Designing a better mental health care system: Putting patient needs first

Canadian Science Publishing
FACETS
Published in
3 min readOct 23, 2018

Mental health disorders are one of the most common health problems in Canada, affecting 1 in 5 Canadians, and they are the number one cause of workplace disability.

Canada’s mental health care system is fragmented and does not allow for service delivery to easily meet patient care needs. Patients are unable to access simple, clear entry points to mental health care or move through the system in a direct and beneficial manner. Long waiting lists are common, and capacity for specialty mental health services is limited. The current system is a chaotic, disconnected patchwork of services where specialists are often busy delivering lower-level care while primary care providers struggle managing patients in need of greater resources and are often required to work beyond their skill set.

Read this open access paper on the FACETS website.

Existing literature was searched for better ways to organize mental health services, looking at the best models for health care from other areas such as diabetes.

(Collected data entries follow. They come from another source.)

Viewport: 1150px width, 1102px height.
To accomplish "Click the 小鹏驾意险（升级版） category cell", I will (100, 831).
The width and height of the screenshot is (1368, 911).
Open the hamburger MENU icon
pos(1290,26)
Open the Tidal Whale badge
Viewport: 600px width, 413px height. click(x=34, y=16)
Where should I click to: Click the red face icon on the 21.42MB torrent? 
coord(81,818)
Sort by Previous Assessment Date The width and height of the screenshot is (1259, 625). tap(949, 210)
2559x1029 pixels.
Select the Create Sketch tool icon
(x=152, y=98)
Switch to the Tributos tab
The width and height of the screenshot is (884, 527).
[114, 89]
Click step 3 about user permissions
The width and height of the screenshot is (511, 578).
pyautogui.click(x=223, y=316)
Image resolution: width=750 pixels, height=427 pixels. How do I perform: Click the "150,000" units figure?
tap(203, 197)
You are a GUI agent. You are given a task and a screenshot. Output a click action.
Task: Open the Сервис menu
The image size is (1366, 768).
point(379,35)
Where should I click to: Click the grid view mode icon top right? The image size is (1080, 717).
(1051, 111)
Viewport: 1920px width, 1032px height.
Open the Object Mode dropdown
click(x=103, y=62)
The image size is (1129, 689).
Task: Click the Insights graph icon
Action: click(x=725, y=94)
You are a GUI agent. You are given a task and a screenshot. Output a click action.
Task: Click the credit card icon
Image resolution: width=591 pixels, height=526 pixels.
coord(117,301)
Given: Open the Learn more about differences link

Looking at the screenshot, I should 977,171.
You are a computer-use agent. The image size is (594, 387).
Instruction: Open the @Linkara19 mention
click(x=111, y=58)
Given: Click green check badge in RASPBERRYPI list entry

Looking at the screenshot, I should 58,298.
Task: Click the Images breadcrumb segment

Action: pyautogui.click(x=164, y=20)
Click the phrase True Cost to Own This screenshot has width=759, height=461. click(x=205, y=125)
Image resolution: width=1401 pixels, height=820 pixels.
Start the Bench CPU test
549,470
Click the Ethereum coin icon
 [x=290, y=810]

Our findings suggest that a main problem is that the current mental health care system is organized from a structural/institutional perspective. This means the design of services first considers the needs of an institution such as a hospital, followed by the needs of health care providers, while needs of patients or users of the services are considered last.

An original conceptual model was designed that starts with patient and user needs. We borrowed an idea from the world of architecture and applied the Bauhaus Design principle of “form follows function”. Our pyramid-shaped visual framework lays out what a simpler, more rational user-friendly mental health care system would look like. This includes an easier “air traffic control” style single point of entry to three levels of patient care and service needs. Higher patient needs at the top of the pyramid are matched with quicker, more intense and specialized services. We describe what is needed to support services at each level, including funding, physical space, technology, and social supports. Improving our mental health care system is an urgent priority.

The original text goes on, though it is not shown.